Symfony and lighttpd

I've seen some articles on how to configure lighttpd to serve a Symfony project, however they usually did at least one mistake:

  • Assuming that requests with periods ('.') are for static files (the period is a default separator in Symfony, and is extensively used in the new admin generators).
  • Ignoring parameters after a '?' (they are not widely used, except... in the new admin generators, and can be very useful if your application)

For the first part, there is a much simpler solution to handle static files: most of them are in specific directories, except for a very limited number of ones.

My solution also handles assets published by plugins (you might want to edit the corresponding line to a more liberal one though).

You might want to add your sitemap.xml.gz or robots.txt to this list if you generate them statically.

For the second part, you simply have to match explicitly the '?' part.

Here is the magic:

 
alias.url = (
  "/sf/" => "/home/web/symfony_12/data/web/sf/"
)

Material>
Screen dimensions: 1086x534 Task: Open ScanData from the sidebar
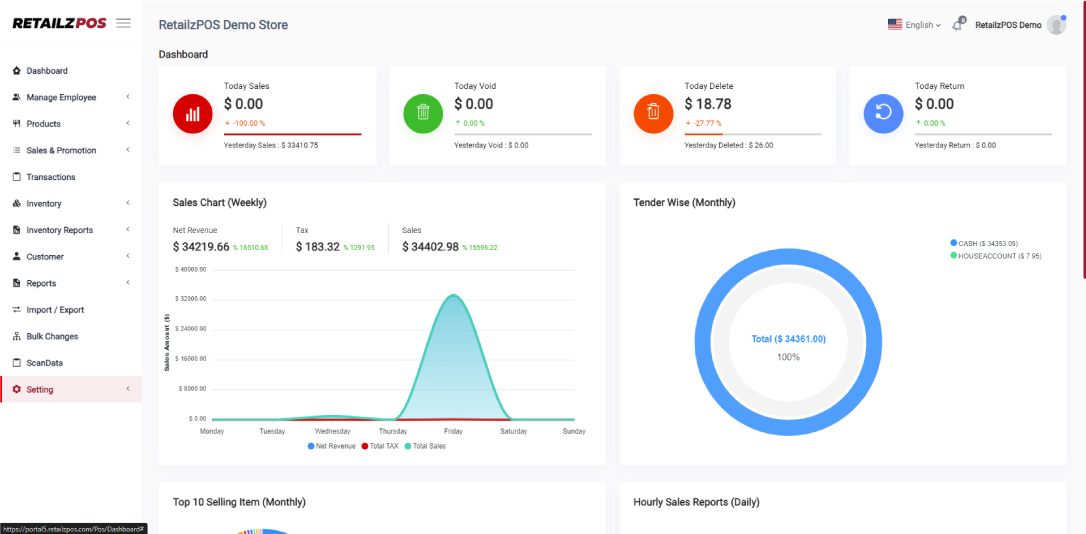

Short task>
Continue the article on serving a Symfony project with lighttpd from the point where it stops.

Output for this task>
url.rewrite-once = (
  "^/css/.+" => "$0", # directories with static files
  "^/js/.+" => "$0",
  "^/images/.+" => "$0",
  "^/uploads/.+" => "$0",
  "^/favicon\.ico$" => "$0", # static file example
  "^/sf[A-z]+Plugin.*" => "$0", # plugins
  "^/sf/.+" => "$0", # symfony assets
  "^/backend\.php(/[^\?]*)(\?.*)?" => "/backend.php$1$2", # allow access to another application
  "^(/[^\?]*)(\?.*)?" => "/index.php$1$2" # default application
)
 

I guess the usage of periods in the rules also had the benefit of allowing the access to any alternative application automatically. With my solution you have to add each appname.php file manually, unless you use:

 
  "^/([a-z]+)\.php(/[^\?]*)(\?.*)?" => "/$1.php$2$3", # any app (prod)
 

Or for allowing any environment:

 
  "^/([a-z_]+)\.php(/[^\?]*)(\?.*)?" => "/$1.php$2$3", # any app (any env)
 

Note: your application must contain only lowercase letters, but you're free to adapt it to your own usage.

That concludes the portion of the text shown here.